C
Chuong H Nguyen
The godfather of the iPod and creator of the Nest Learning Thermostat wants to get intimate with your phone through a new technology called Kiss. Tony Fadell has backed a startup called Keyssa, a company that is working on a a racy new wireless transfer protocol called Kiss, allowing two phones to touch together to pair and share content. Keyssa's technology would allow users to transfer an HD movie between two devices in just seconds thanks to wireless transfer speeds of 6 Gbps.
The concept behind Kiss is similar to the tap-to-share feature on Android handsets, which utilizes Bluetooth and NFC, or Samsung's competing S Beam technology that utilizes NFC and WiFi, but isn't limited by bandwidth.
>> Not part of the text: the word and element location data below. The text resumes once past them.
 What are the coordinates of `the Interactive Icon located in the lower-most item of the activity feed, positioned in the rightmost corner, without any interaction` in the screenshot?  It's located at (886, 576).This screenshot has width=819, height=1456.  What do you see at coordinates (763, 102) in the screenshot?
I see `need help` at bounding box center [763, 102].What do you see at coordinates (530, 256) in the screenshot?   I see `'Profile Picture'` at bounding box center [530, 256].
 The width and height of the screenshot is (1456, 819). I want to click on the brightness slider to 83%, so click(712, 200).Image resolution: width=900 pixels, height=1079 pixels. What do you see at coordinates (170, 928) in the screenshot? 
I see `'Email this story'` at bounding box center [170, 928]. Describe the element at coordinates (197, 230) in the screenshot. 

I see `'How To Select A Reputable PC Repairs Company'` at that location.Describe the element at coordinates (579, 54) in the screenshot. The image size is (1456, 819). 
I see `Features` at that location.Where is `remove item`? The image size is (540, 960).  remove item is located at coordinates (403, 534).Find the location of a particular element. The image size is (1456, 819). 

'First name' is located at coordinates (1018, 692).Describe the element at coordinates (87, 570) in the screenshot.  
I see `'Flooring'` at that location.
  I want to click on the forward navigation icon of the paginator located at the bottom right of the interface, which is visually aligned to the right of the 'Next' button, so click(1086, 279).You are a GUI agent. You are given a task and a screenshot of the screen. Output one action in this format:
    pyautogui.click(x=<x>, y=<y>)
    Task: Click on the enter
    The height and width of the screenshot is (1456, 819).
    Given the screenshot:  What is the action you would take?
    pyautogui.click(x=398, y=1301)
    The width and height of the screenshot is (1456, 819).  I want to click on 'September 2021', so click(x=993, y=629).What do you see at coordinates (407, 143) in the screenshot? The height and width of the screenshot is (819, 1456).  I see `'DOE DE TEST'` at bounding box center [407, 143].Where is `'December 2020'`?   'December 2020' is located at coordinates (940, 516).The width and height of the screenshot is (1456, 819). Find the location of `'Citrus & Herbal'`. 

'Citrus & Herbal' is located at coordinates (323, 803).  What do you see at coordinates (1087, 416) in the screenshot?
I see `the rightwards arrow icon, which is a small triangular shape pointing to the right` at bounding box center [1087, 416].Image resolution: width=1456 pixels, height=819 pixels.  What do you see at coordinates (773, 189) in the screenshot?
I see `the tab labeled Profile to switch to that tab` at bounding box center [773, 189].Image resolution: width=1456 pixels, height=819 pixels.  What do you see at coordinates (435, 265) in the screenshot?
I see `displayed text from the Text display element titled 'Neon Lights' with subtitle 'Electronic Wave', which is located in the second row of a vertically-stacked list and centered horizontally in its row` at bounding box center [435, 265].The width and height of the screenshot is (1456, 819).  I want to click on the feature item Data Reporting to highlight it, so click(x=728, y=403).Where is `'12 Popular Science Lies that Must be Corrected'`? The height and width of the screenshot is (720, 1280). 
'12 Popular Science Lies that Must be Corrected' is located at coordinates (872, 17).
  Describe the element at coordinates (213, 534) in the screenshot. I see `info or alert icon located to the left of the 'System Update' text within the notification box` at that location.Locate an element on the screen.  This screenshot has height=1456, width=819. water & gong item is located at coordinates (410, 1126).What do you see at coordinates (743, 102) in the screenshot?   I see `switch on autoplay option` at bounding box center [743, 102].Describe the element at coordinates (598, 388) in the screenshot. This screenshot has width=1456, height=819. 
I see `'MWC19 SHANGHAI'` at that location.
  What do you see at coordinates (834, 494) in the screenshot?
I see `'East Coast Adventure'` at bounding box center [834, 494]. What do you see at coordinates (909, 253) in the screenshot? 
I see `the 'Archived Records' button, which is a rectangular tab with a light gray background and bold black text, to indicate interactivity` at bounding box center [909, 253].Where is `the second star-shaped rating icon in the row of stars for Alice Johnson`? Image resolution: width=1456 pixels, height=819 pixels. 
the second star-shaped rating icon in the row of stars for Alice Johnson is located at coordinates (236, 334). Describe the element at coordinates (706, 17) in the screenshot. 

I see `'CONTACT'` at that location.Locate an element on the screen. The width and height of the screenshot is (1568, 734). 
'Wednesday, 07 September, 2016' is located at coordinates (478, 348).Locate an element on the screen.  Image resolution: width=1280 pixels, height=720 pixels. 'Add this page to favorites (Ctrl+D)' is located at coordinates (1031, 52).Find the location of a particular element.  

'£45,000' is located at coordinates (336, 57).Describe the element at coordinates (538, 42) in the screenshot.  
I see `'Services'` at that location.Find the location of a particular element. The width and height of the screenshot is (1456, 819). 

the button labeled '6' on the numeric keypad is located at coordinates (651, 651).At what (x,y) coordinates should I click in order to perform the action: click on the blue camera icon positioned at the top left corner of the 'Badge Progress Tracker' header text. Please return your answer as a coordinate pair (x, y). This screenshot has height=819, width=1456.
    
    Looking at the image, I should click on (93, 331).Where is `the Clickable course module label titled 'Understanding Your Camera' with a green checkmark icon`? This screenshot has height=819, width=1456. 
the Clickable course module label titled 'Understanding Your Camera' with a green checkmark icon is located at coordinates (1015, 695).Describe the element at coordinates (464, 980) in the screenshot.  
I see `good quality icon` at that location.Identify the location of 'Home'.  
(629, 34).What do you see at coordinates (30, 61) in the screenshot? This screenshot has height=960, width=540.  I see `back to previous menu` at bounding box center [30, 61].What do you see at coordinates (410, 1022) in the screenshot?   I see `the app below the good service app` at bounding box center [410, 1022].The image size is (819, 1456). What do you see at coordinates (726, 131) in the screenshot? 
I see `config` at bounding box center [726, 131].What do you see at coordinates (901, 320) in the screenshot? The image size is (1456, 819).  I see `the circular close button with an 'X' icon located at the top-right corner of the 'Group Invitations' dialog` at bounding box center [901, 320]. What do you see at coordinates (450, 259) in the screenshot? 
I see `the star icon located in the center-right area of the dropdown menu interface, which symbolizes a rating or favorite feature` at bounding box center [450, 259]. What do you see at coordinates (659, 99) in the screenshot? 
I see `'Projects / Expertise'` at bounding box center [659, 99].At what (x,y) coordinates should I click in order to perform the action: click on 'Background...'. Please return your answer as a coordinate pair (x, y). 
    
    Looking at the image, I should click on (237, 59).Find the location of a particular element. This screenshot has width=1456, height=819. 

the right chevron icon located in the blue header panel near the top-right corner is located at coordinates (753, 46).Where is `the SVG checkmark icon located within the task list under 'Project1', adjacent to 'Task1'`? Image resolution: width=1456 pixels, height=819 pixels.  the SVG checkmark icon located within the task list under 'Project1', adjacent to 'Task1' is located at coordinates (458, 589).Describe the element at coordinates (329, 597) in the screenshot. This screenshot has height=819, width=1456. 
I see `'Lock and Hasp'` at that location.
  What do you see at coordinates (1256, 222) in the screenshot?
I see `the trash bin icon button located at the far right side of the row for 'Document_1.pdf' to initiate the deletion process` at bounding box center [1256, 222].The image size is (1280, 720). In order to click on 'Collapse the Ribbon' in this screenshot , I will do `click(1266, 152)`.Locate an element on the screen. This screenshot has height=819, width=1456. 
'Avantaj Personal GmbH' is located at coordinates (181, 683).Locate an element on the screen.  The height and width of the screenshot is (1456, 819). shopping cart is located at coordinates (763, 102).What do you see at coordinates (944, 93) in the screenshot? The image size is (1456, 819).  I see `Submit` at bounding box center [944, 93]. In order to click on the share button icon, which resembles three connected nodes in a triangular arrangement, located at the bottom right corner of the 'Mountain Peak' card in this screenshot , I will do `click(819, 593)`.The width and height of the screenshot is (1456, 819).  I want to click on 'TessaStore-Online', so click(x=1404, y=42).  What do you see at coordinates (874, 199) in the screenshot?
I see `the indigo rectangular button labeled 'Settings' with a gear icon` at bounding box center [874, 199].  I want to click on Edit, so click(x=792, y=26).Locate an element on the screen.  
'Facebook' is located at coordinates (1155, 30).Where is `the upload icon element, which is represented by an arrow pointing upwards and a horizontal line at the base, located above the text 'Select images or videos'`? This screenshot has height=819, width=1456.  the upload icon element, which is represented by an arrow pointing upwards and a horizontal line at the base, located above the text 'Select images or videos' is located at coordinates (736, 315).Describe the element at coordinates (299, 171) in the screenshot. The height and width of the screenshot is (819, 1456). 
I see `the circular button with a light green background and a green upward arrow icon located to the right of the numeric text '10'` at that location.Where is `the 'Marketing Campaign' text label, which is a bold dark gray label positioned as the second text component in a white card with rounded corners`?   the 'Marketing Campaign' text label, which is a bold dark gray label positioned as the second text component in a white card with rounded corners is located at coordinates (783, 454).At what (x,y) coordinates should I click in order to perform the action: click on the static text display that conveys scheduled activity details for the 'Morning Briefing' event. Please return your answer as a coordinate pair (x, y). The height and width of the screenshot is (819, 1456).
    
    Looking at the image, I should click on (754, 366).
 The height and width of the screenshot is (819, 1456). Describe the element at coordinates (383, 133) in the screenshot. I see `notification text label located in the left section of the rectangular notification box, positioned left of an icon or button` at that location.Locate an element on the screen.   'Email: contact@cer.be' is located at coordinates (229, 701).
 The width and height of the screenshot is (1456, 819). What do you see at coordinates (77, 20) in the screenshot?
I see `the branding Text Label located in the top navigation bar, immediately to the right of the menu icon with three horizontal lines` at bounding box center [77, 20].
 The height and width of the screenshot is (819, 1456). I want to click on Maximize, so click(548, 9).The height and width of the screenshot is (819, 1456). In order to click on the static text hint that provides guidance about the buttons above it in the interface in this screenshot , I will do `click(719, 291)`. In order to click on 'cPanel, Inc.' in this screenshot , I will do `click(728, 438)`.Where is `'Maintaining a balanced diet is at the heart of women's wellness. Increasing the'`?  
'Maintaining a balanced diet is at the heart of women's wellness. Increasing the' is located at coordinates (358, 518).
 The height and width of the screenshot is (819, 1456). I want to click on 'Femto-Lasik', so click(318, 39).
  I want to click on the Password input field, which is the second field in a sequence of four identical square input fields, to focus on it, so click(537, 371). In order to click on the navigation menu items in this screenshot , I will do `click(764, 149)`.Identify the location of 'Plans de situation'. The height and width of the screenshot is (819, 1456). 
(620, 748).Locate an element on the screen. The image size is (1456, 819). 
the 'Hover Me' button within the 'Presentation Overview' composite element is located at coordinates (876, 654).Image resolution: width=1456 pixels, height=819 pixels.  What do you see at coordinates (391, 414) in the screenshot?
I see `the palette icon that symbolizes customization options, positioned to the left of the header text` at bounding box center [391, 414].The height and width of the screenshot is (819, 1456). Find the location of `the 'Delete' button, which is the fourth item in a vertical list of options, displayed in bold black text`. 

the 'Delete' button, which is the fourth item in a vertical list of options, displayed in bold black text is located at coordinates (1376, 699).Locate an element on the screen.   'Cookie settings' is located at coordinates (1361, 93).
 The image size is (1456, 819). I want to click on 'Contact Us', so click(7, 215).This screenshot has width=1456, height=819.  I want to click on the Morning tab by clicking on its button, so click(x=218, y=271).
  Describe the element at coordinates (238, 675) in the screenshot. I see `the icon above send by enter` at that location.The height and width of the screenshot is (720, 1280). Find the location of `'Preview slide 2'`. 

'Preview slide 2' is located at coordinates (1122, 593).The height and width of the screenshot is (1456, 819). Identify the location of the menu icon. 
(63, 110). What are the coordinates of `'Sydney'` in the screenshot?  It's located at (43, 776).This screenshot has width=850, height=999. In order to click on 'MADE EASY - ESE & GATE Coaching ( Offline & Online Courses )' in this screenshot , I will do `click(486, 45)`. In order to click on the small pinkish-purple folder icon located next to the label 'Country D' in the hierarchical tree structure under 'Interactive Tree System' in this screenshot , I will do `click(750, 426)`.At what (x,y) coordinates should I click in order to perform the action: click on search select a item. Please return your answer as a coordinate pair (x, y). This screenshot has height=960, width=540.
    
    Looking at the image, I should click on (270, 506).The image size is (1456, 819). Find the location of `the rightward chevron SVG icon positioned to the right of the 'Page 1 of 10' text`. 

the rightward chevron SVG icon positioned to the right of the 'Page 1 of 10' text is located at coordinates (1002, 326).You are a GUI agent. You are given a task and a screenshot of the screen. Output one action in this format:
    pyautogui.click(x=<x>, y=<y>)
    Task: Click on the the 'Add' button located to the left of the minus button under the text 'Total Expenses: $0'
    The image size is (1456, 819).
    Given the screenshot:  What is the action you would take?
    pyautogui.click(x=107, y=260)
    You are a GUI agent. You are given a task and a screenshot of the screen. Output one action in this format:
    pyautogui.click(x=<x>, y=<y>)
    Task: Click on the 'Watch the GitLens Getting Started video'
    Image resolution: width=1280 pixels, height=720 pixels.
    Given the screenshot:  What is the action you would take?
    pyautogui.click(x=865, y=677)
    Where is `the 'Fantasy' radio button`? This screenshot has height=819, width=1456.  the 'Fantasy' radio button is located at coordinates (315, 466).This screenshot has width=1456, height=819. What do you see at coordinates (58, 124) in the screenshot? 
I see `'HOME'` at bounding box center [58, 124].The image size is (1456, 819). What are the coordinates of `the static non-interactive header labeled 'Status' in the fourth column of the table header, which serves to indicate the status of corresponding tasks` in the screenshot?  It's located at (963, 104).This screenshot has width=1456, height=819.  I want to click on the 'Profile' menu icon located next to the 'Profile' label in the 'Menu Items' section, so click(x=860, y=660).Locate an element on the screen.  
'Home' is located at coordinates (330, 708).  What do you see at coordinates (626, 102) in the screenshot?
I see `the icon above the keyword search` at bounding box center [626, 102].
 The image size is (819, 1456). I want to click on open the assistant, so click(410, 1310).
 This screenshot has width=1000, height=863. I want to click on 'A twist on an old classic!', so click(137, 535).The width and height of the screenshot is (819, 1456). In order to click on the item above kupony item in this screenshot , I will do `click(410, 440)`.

According to a report on GigaOm, Kiss works in the following way:
Kiss uses the 60 GHz band, the same spectrum used by WiGig and Wireless HD, which also promise multi-gigabit connections. But those standards are intended to be local area networking technologies that maintain constant high-capacity connections between devices in the same room. Kiss is a point-to-point to technology, designed to link two devices spaced just a few millimeters apart for just an instance so they can transfer their payloads and disconnect.
By eliminating cords, ports, and wires, Keyssa is playing up the simplicity of Kiss and because the devices are in close proximity, there is also a secure element to the transfers. With such intimacy in sharing, let's just hope your phones are free from any contagious, spreadable viruses and be careful of which phones or devices you decide on letting your smartphone Kiss.
Including Fadell, the company has raised a total of $47 million through backers such as Apple partner Intel and rival Samsung.